While Death Wish is a vicious, pornographic, quasi-fascist movie, it’s also well-paced, and crisply written. To view Death Wish 40 years after is release it to realize just how stuck in the post-1960s right-wing backlash American cinema remains. Made for only 3 million dollars, Death Wish says exactly the same thing as the 200 million dollar Dark Knight Rises, and in a far more entertaining manner. To watch Death With is to realize that the 197 million dollar difference between it and Dark Knight Rises is spent, not only telling a story, but on cloaking a story underneath a deluge of hype and high-tech wizardry. Charles Bronson is far more convincing as a “dark avenger” with a subway token and a 38 caliber revolver than Christian Bale is with a million dollar car and a multi-million dollar bat cave.
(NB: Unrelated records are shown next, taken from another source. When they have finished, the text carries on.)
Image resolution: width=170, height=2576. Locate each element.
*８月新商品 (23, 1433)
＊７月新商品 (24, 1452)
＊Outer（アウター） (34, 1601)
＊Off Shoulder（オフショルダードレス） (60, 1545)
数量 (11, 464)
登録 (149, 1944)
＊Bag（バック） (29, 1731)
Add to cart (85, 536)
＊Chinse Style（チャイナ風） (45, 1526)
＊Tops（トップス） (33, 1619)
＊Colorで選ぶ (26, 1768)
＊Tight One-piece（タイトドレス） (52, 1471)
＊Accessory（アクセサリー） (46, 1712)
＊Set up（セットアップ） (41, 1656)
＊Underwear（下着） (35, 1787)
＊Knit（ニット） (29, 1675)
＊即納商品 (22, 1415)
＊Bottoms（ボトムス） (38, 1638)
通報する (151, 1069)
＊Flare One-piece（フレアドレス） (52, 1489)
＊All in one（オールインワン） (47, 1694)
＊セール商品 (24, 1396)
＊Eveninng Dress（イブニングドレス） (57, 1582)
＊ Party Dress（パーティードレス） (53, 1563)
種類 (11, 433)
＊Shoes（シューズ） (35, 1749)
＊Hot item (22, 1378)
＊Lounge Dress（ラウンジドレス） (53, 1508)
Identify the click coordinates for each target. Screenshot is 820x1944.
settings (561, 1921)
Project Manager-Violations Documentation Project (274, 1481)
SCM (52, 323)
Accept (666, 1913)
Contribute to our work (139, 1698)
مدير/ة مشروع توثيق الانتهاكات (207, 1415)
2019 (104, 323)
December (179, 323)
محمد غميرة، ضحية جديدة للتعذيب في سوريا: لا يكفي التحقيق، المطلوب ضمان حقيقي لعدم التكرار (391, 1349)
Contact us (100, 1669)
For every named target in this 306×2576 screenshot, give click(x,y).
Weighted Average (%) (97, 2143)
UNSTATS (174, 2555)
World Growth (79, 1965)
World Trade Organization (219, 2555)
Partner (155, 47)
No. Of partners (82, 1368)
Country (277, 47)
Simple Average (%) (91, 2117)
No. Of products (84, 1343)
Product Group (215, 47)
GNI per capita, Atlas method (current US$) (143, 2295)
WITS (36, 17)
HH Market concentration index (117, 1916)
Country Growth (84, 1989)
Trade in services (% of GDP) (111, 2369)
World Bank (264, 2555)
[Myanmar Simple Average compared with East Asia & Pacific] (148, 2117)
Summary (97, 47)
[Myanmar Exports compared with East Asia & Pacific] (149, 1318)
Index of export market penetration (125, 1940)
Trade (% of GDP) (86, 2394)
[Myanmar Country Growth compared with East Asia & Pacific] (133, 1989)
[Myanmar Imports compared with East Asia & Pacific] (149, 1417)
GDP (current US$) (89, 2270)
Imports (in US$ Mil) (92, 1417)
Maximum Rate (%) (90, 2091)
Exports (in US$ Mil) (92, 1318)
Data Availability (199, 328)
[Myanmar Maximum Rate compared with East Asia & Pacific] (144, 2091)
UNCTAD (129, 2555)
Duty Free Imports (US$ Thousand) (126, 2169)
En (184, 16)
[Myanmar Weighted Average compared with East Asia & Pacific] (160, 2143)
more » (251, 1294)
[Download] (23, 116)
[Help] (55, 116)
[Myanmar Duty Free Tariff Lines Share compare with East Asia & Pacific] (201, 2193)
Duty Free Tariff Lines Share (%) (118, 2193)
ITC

Michael Winner may have been a vicious right-wing supporter of Margaret Thatcher but, unlike Chris Nolan, he makes his intentions clear. If dreams came true, every American movie would look like Grapes of Wrath or Sullivan’s Travels. But if the choice is between honest, in your face fascism, and muddled, poorly-written fascism, I’ll take the former every time. Let’s strip the layers of obfuscation off the current generation of ponderous, hundred million dollar duds, and contemplate their real meaning.